On September 13, 2006 however the Australian Electoral Commission announced that the seat was to be redistributed. The Hawkesbury towns moved to Greenway while Macquarie moved west as far as Bathurst. The seat now contains the rural service and university town of Bathurst and the working-class towns of Lithgow, Portland and Oberon. This restored the seat's connection with Ben Chifley and made it notionally Labor with a majority of 0.5 percent, which was won by former New South Wales Minister for the Environment and Attorney General Bob Debus at the 2007 election on a 7.04 percent margin.
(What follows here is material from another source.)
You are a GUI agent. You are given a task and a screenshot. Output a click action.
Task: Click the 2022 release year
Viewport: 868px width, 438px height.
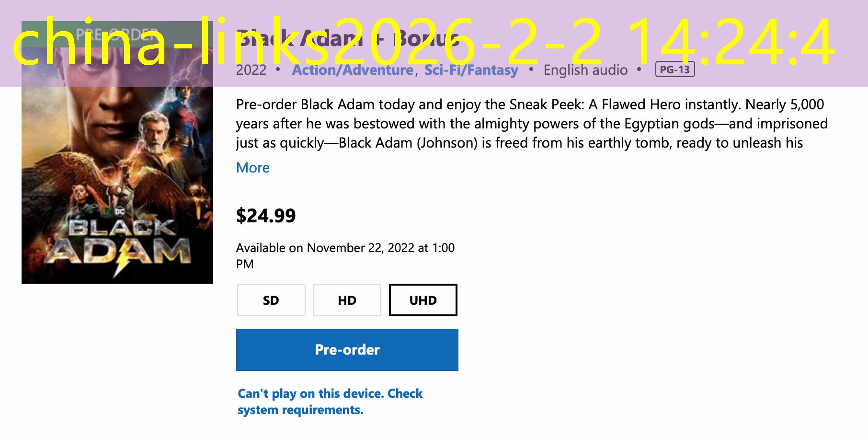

Macquarie's most famous former member is Ben Chifley (ALP), who was Australian Prime Minister from 1945 to 1949.
Contents |
Members
| Member | Party | Term | |
|---|---|---|---|
| Sydney Smith | Free Trade | 1901–1906 | |
| Ernest Carr | Labor | 1906–1916 | |
| Nationalist | 1916–1917 | ||
| Samuel Nicholls | Labor | 1917–1922 | |
| Arthur Manning | Nationalist | 1922–1928 | |
| Ben Chifley | Labor | 1928–1931 | |
| John Lawson | United Australia | 1931–1940 | |
| Ben Chifley | Labor | 1940–1951 | |
| Anthony Luchetti | Labor | 1951–1975 | |
| Reg Gillard | Liberal | 1975–1980 | |
| Ross Free | Labor | 1980–1984 | |
| Alasdair Webster | Liberal | 1984–1993 | |
| Maggie Deahm | Labor | 1993–1996 | |
| Kerry Bartlett | Liberal | 1996–2007 | |
| Bob Debus | Labor | 2007–present | |
Election results
| Australian federal election, 2007: Macquarie | |||||
|---|---|---|---|---|---|
| Party | Candidate | Votes | % | ±% | |
| Labor | Bob Debus | 38,672 | 44.08 | +17.13 | |
| Liberal | Kerry Bartlett | 33,197 | 37.84 | -14.93 | |
| Greens | Carmel McCallum | 9,092 | 10.36 | +1.94 | |
| Independent | Tim Williams | 4,145 | 4.72 | +3.49 | |
| Christian Democrats | Robert Gifford | 1,702 | 1.94 | +0.35 | |
| Family First | Charles Liptak | 465 | 0.53 | -0.60 | |
| Liberty and Democracy | Kirk Fletcher | 355 | 0.40 | +0.40 | |
| CEC | Michael Segedin | 99 | 0.11 | -0.30 | |
| Total formal votes | 87,727 | 96.44 | +0.38 | ||
| Informal votes | 3,240 | 3.56 | -0.38 | ||
| Turnout | 90,967 | 96.09 | -0.09 | ||
| Two Candidate Preferred Result | |||||
| Labor | Bob Debus | 50,037 | 57.04 | +6.57 | |
| Liberal | Kerry Bartlett | 37,690 | 42.96 | -6.57 | |
| Labor hold | Swing | +6.57 | |||
References
- Psephos: Adam Carr's Election Archive
- The Poll Bludger
- ABC Elections
- Australian Electoral Commission
External links
This entry is from Wikipedia, the leading user-contributed encyclopedia. It may not have been reviewed by professional editors (see full disclaimer)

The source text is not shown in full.